┌──

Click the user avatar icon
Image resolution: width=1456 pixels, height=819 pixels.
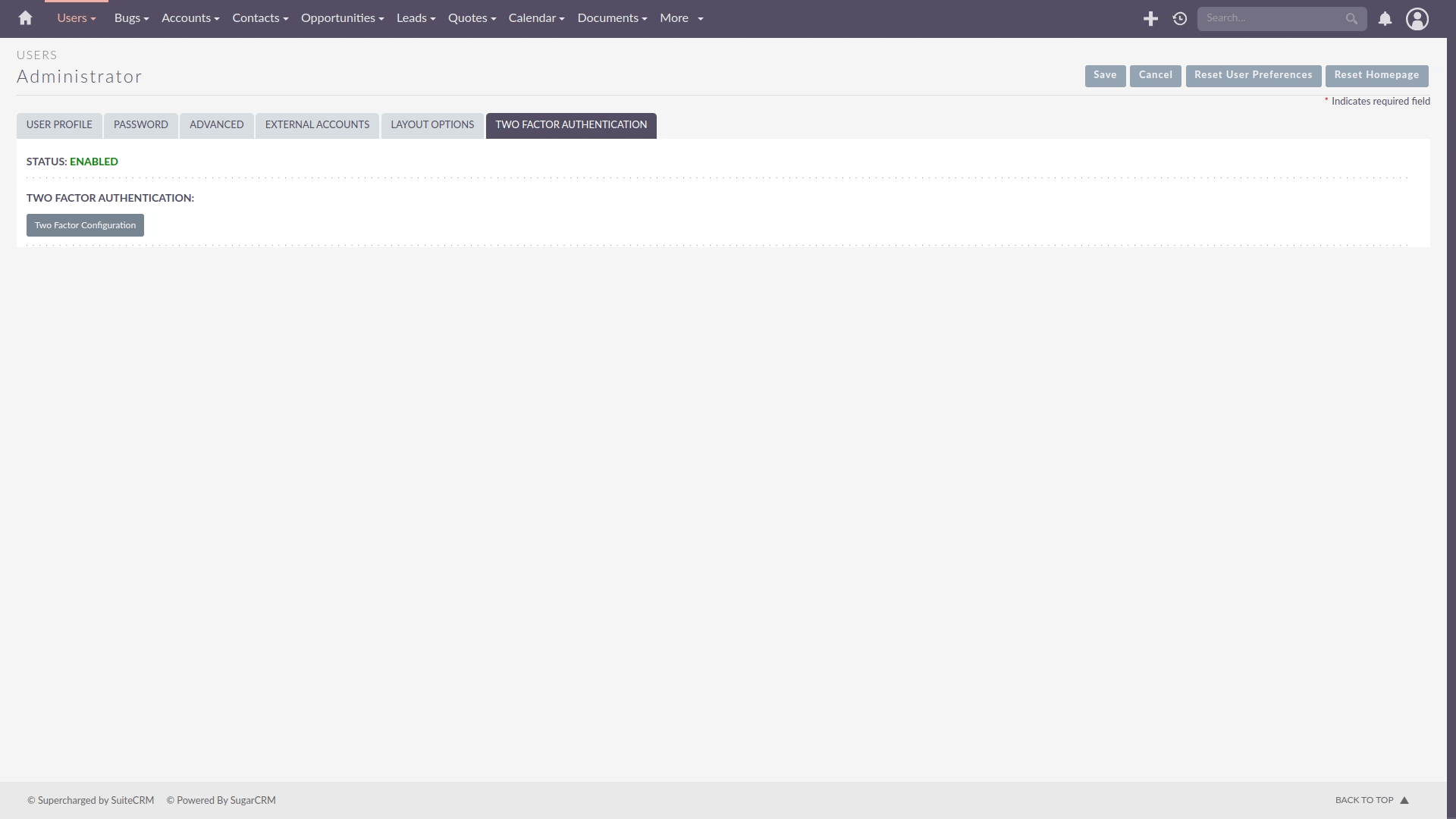click(x=1417, y=18)
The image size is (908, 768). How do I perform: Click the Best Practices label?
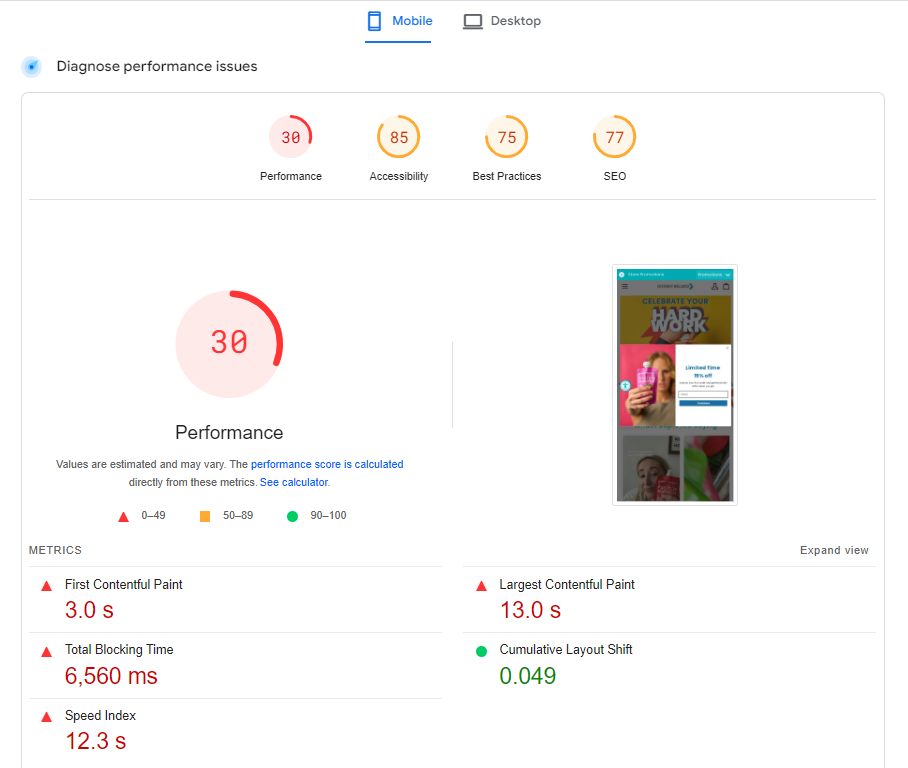point(507,176)
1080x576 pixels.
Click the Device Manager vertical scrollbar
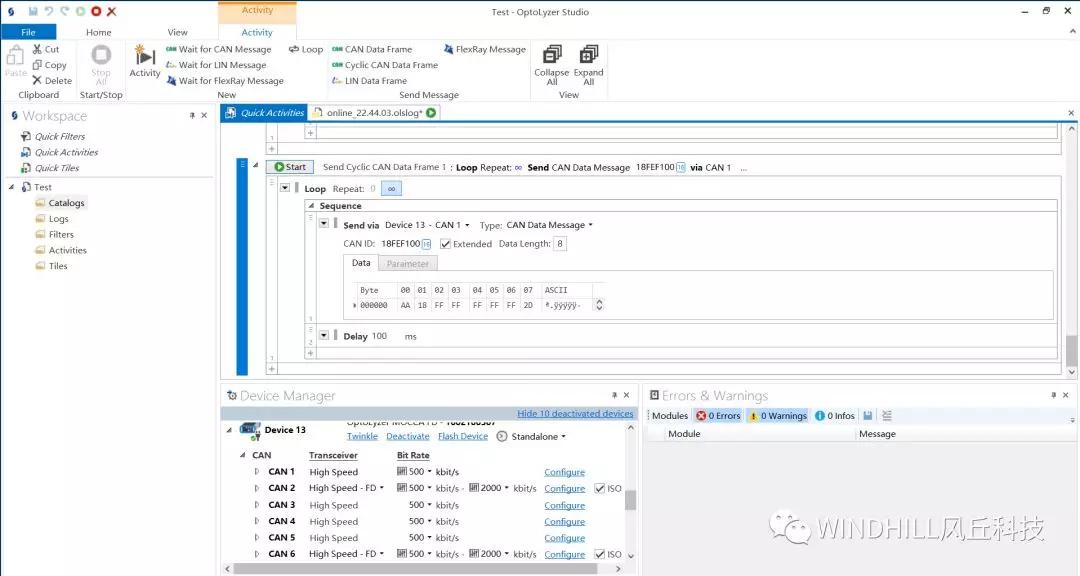(630, 499)

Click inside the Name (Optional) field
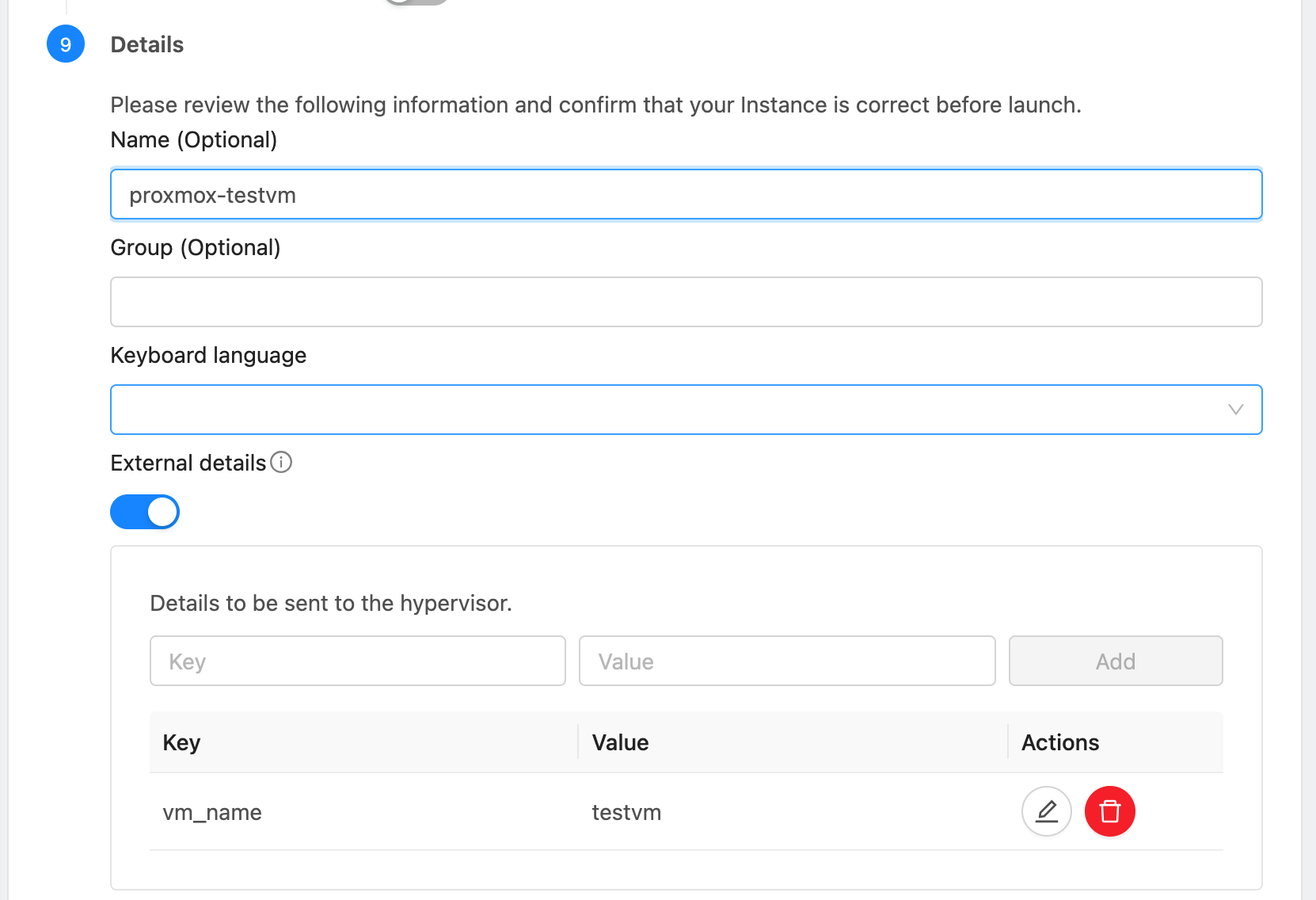(686, 194)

└──

• _TASK GOAL_
Switch "Click" to "Select" in the stretch from the line containing "The image size" through the end of the material, and write those lines out again with everything else unchanged. Leave the pictures out of your answer.

• _EXPECTED OUTPUT_
The image size is (908, 768). How do I perform: Select the Best Practices label?
point(507,176)
1080x576 pixels.
Select the Device Manager vertical scrollbar
(630, 499)

Select inside the Name (Optional) field
(686, 194)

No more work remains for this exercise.